De todos ellos, la creatividad musical está por encima de los vestidos, las barbas y ese socorrido atentado de géneros y roles.

Una mujer barbuda embarrada de lentejuelas meneando senda cabellera, cantando como si a Shania Twain le sangraran las amígdalas en una contienda por ver quién se queda con el tema principal de Titanic.

Lo de la mujer barbuda ganando el Festival de Canto Eurovisión hace poco no pasa de ser un acontecimiento de ilusión óptica chistosita. Dejémoslo ahí.

La atrevida participación de Thomas Neuwirth, el artista detrás del personaje de Conchita Wurst, y su alteración a la identidad de género en el panorama musical no es nada nuevo. De entrada se me vienen a la mente dos ejemplos seminales: la morrocotuda Divine y Boy George en sus tiempos de gloria con Culture Club.

Neil Andrew Megson, fundador@ de Throbbing Gristle y Psychic TV, bandas clave en el industrial electrónico y arte sonoro, salía a los escenarios con una imagen en la que gradualmente retaba los outfits estandarizados de acuerdo al imaginario genital.
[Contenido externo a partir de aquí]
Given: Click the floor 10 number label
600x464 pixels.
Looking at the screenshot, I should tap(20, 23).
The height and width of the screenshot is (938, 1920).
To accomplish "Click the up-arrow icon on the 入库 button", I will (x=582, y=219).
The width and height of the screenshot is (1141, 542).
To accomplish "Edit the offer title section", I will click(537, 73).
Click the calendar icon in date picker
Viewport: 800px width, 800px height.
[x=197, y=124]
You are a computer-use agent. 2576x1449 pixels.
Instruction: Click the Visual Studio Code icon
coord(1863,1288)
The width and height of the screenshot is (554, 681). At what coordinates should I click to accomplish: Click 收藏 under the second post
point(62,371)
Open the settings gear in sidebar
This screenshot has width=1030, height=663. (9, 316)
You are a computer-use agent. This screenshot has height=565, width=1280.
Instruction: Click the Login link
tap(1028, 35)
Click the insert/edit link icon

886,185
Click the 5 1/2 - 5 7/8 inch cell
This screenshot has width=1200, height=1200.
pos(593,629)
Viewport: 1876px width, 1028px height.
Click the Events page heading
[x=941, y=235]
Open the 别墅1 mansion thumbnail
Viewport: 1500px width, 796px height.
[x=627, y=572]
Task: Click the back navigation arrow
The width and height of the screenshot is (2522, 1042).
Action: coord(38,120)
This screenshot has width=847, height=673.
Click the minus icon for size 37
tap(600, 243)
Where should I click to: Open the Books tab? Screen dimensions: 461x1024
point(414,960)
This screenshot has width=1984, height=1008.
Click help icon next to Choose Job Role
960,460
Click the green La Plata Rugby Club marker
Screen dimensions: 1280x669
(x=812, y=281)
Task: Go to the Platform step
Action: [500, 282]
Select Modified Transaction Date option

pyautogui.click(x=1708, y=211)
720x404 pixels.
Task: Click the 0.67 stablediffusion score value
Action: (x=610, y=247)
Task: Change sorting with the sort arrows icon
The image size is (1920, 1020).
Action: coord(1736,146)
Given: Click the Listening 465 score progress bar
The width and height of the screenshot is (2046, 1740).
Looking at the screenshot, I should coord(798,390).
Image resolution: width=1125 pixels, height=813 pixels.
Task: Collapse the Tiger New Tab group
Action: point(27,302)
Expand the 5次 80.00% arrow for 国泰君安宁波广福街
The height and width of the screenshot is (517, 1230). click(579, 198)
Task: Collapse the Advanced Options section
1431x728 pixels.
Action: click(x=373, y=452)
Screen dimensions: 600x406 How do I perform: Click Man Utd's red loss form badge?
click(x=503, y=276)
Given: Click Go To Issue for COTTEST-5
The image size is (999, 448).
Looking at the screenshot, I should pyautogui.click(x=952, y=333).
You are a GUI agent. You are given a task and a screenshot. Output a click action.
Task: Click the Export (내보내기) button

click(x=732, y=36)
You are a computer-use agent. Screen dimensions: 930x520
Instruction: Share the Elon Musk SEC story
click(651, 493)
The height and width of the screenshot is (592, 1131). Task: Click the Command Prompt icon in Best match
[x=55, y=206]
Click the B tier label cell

Neil se sometió a una cirugía de reasignación sexogenérica, hoy es Genesis P-Orridge y vive al lado de su siempre esposa (la conoció aún siendo hombre) y colaboradora Lady Jane. Son una pareja de lesbianas envidiablemente feliz. Hay un documental al respecto, The balad of Genesis and Lady Jane.

Para el sencillo “Laid”, los manchesterianos de James grabaron un genial video en el que sus integrantes, hombres todos, usan vestidos y delantales y unos hilarantes antifaces, rodeados de lavadoras, burros de planchar, licuadoras y demás electrodomésticos muy populares en el Día de las Madres. En el libro The North Will Rise Again:Manchester Music City 1976-1996 se menciona que justamente tanto la letra como el video de “Laid” pretendía hacer una burlona crítica a la lucha entre el deseo y los roles de género.

En México contamos con el orgulloso caso de Zemmoa, quien en su video “Te enterraré el tacón” lleva su identidad ladyboy al límite.

Recientemente, y tras padecer una terrorífica crisis, el vocalista de la banda de punk Against Me!, Thomas James Gabel, también se sometió a una cirugía de reasignación sexogenérica; hoy suelta gritos y guitarrazos con el nombre de Laura Jane Grace y lo más interesante es que su carrera dentro de la muy heteronormativa industria discográfica (igualita al certamen de Eurovisión) permanece intacta. El último álbum de Against Me! se llama Transgender Dysphoria Blues.

De todos ellos, la creatividad musical está por encima de los vestidos, las barbas y ese socorrido atentado de géneros y roles.

Acéptenlo: la devoción por Conchita Wurst tiene que ver con la materialización de la fantasía de ver la jotería asimilada y aplaudida dentro de un espectáculo masivo, invadida por reflectores y chispitas. No tengo nada contra el glamour (no deja de llamarme la atención cómo los gays celebran los logros ocurridos dentro de los eventos más comerciales). Pero de eso a ver en Concha la cúspide de una lucha social me parece un exceso. Y más aún otorgarle grados de originalidad. Seamos honestos: ¿qué sería de Conchita Wurst sin su barba? ¿Una vestida más imitando a Celine Dion acaso?